_Extracted material_.

--- begin ---

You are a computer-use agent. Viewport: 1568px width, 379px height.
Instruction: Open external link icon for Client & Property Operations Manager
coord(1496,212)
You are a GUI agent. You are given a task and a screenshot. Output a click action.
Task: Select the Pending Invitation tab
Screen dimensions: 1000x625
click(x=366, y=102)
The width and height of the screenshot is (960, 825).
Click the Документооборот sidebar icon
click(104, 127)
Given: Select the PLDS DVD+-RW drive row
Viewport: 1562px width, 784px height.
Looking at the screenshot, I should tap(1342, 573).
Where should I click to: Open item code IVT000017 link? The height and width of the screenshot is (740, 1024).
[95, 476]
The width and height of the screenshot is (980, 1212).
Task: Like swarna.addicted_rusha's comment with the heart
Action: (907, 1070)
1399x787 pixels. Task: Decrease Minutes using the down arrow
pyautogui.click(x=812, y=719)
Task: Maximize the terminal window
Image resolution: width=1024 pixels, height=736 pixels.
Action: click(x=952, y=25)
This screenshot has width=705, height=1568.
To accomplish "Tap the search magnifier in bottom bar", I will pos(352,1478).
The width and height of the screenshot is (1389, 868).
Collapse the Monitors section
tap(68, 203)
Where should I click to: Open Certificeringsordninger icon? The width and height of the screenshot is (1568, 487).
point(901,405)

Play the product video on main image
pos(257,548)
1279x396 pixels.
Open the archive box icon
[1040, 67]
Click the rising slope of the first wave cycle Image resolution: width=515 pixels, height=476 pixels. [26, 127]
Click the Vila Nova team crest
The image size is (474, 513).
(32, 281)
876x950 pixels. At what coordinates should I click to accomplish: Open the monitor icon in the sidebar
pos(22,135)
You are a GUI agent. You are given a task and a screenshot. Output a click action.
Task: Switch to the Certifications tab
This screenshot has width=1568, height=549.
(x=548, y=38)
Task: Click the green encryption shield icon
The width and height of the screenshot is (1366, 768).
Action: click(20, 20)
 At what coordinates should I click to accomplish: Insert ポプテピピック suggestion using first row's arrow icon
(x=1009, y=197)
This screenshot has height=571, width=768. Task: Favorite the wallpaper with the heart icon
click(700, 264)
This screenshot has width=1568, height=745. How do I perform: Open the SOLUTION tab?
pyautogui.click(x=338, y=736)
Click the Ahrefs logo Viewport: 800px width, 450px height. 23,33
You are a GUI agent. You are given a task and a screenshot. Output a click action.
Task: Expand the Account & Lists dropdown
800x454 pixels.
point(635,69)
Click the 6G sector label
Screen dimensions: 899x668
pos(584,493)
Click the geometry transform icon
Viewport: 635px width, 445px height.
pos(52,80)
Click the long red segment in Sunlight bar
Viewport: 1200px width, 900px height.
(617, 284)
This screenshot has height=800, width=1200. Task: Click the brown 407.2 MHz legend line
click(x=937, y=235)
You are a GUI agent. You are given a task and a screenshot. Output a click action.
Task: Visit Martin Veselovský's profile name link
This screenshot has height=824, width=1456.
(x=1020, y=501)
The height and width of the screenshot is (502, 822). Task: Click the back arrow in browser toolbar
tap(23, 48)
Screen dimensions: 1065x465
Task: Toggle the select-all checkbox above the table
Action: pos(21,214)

--- end ---

_Problem to solve_. Recast every line of the rows above as a JSON list of strings, one string per line, and leave out blank lines.

_Worked solution_.
[
  "You are a computer-use agent. Viewport: 1568px width, 379px height.",
  "Instruction: Open external link icon for Client & Property Operations Manager",
  "coord(1496,212)",
  "You are a GUI agent. You are given a task and a screenshot. Output a click action.",
  "Task: Select the Pending Invitation tab",
  "Screen dimensions: 1000x625",
  "click(x=366, y=102)",
  "The width and height of the screenshot is (960, 825).",
  "Click the Документооборот sidebar icon",
  "click(104, 127)",
  "Given: Select the PLDS DVD+-RW drive row",
  "Viewport: 1562px width, 784px height.",
  "Looking at the screenshot, I should tap(1342, 573).",
  "Where should I click to: Open item code IVT000017 link? The height and width of the screenshot is (740, 1024).",
  "[95, 476]",
  "The width and height of the screenshot is (980, 1212).",
  "Task: Like swarna.addicted_rusha's comment with the heart",
  "Action: (907, 1070)",
  "1399x787 pixels. Task: Decrease Minutes using the down arrow",
  "pyautogui.click(x=812, y=719)",
  "Task: Maximize the terminal window",
  "Image resolution: width=1024 pixels, height=736 pixels.",
  "Action: click(x=952, y=25)",
  "This screenshot has width=705, height=1568.",
  "To accomplish \"Tap the search magnifier in bottom bar\", I will pos(352,1478).",
  "The width and height of the screenshot is (1389, 868).",
  "Collapse the Monitors section",
  "tap(68, 203)",
  "Where should I click to: Open Certificeringsordninger icon? The width and height of the screenshot is (1568, 487).",
  "point(901,405)",
  "Play the product video on main image",
  "pos(257,548)",
  "1279x396 pixels.",
  "Open the archive box icon",
  "[1040, 67]",
  "Click the rising slope of the first wave cycle Image resolution: width=515 pixels, height=476 pixels. [26, 127]",
  "Click the Vila Nova team crest",
  "The image size is (474, 513).",
  "(32, 281)",
  "876x950 pixels. At what coordinates should I click to accomplish: Open the monitor icon in the sidebar",
  "pos(22,135)",
  "You are a GUI agent. You are given a task and a screenshot. Output a click action.",
  "Task: Switch to the Certifications tab",
  "This screenshot has width=1568, height=549.",
  "(x=548, y=38)",
  "Task: Click the green encryption shield icon",
  "The width and height of the screenshot is (1366, 768).",
  "Action: click(20, 20)",
  " At what coordinates should I click to accomplish: Insert ポプテピピック suggestion using first row's arrow icon",
  "(x=1009, y=197)",
  "This screenshot has height=571, width=768. Task: Favorite the wallpaper with the heart icon",
  "click(700, 264)",
  "This screenshot has width=1568, height=745. How do I perform: Open the SOLUTION tab?",
  "pyautogui.click(x=338, y=736)",
  "Click the Ahrefs logo Viewport: 800px width, 450px height. 23,33",
  "You are a GUI agent. You are given a task and a screenshot. Output a click action.",
  "Task: Expand the Account & Lists dropdown",
  "800x454 pixels.",
  "point(635,69)",
  "Click the 6G sector label",
  "Screen dimensions: 899x668",
  "pos(584,493)",
  "Click the geometry transform icon",
  "Viewport: 635px width, 445px height.",
  "pos(52,80)",
  "Click the long red segment in Sunlight bar",
  "Viewport: 1200px width, 900px height.",
  "(617, 284)",
  "This screenshot has height=800, width=1200. Task: Click the brown 407.2 MHz legend line",
  "click(x=937, y=235)",
  "You are a GUI agent. You are given a task and a screenshot. Output a click action.",
  "Task: Visit Martin Veselovský's profile name link",
  "This screenshot has height=824, width=1456.",
  "(x=1020, y=501)",
  "The height and width of the screenshot is (502, 822). Task: Click the back arrow in browser toolbar",
  "tap(23, 48)",
  "Screen dimensions: 1065x465",
  "Task: Toggle the select-all checkbox above the table",
  "Action: pos(21,214)"
]